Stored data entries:
-------------------------
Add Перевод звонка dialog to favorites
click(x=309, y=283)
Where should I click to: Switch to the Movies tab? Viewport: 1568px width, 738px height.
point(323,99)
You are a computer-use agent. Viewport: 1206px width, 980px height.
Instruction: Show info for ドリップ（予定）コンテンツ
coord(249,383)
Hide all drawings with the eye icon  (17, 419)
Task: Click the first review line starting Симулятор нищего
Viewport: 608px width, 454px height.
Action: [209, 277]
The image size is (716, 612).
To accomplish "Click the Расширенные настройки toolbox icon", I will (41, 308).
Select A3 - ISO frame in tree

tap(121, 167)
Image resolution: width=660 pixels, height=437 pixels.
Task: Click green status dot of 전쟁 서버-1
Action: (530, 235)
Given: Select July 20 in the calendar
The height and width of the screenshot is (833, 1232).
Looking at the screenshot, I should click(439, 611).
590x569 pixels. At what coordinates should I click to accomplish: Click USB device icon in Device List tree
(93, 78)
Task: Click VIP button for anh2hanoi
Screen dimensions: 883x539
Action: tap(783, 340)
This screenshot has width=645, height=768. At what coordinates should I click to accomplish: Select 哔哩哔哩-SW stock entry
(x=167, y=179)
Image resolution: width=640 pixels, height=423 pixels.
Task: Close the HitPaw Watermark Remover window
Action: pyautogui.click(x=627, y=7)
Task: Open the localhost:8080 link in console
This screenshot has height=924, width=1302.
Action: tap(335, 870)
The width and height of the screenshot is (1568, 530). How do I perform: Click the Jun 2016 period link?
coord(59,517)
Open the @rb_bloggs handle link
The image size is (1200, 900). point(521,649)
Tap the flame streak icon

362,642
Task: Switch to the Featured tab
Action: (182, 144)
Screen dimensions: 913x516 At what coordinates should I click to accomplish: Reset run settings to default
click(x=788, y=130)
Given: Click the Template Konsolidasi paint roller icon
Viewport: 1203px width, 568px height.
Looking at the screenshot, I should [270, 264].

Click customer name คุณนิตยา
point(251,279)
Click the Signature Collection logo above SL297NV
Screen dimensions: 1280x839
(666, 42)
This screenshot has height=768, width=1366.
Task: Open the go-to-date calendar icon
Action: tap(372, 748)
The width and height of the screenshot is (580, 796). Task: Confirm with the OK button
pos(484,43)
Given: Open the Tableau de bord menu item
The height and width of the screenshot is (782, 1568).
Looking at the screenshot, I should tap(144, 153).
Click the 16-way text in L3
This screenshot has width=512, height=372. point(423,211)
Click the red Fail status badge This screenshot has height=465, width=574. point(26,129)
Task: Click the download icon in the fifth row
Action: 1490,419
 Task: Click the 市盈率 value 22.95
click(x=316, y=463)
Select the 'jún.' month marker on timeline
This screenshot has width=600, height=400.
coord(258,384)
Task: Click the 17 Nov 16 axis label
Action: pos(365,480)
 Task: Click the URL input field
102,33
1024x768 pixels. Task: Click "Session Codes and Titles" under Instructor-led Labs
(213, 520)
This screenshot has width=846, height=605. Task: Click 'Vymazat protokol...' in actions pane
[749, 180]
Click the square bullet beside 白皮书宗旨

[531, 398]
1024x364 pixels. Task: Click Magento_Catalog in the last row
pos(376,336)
-------------------------
Prompt -> For the word "Given", find every line in the data that holds it and copy that line.

Exercise response ->
Given: Select July 20 in the calendar
Given: Click the Template Konsolidasi paint roller icon
Given: Open the Tableau de bord menu item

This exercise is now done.